宿主ゲノムの損傷リスクが低い: 宿主細胞への導入後、AAVベクターはエピソームDNAとして細胞核に存在します。宿主ゲノムへの挿入が起こらないので癌化の原因となりうる宿主ゲノムの損傷リスクを減らすことができ、ヒトへのin vivo用途に適しています。
高ウイルスタイター:当社のAAVベクターは高いタイターのウイルスを作製できます。当社のウイルス作製サービスを利用すれば1013 GC/ml(genome copy per ml)以上が可能です。
幅広い親和性:適切な血清型でウイルスを作製することによってヒト、マウス、ラットなど一般的に使用される哺乳類動物由来の幅広い細胞及び組織タイプに遺伝子を導入できます。ただし、血清型によっては遺伝子導入が難しい細胞タイプがあります。
In vitroとin vivoで有効:培養細胞と生体内の細胞に対しても使用できます。
デメリット
組み込み可能なDNAサイズが限定的:AAVベクターの組み込み可能サイズ上限は他のシステムと比べて最小となります。ITRのあいだの4.7kbのDNA配列が上限となり、4.2kbを実験用途に使用できます。

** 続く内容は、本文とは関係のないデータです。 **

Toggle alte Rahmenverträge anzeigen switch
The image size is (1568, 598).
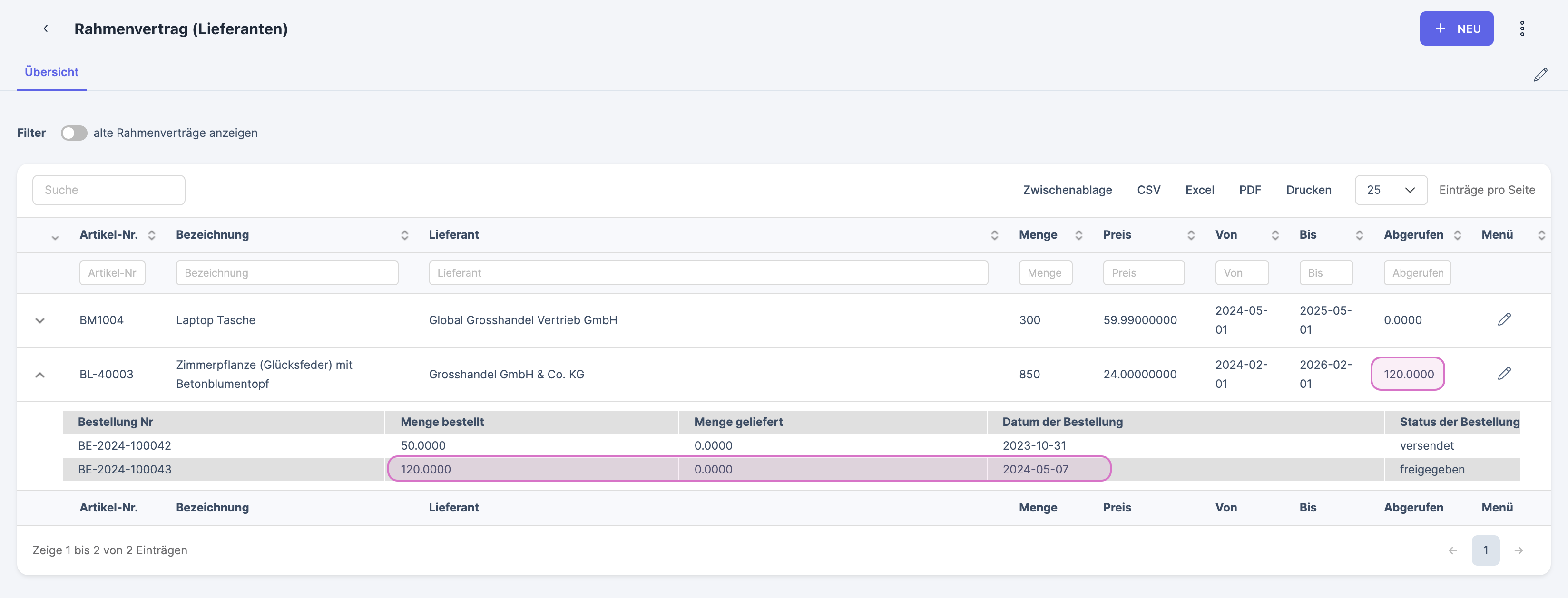74,133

特定の細胞タイプへの遺伝子導入が困難:AVVベクターは適切な血清型を選択することで非増殖細胞を含む数多くの細胞タイプへの遺伝子導入が可能になります。それぞれの血清型は異なる組織親和性がありますが、どの血清型を使っても遺伝子導入が難しい細胞タイプも存在します。
技術的な複雑さ:AVVベクターはパッケージング細胞によるウイルス作製とタイターの正確な計測などの操作が必要になります。従来のプラスミドを使った遺伝子導入と比べてこれらは高い技術の習熟が必要となり、時間もかかります。
基本コンポーネント
5' ITR: 5' inverted terminal repeat。野生株の5' ITR と3' ITRは基本的に同じ配列を持つ。ウイルスゲノムの両端に逆向きに配置され、ウイルスゲノムの複製起点として機能する。
Promoter: non-coding RNAを発現するプロモーター。
Non-coding RNA: 実験に使用するnon-coding RNA。
Regulatory element:WPRE(Woodchuck hepatitis virus posttranscriptional regulatory element)を追加できる。WPREはパッケージング細胞内でウイルスを安定化してウイルスタイターを増加させ、遺伝子発現を高める。
BGH pA: ウシ成長因子ポリアデニレーションシグナル。non-coding RNAの転写を停止する。
3' ITR: 3' inverted terminal repeat。
Ampicillin: アンピシリン耐性遺伝子。 E.coliへのアンピシリン耐性によるプラスミドの維持を可能にする。
pUC ori: pUC複製起点。E.coliでプラスミドを高コピーで維持する。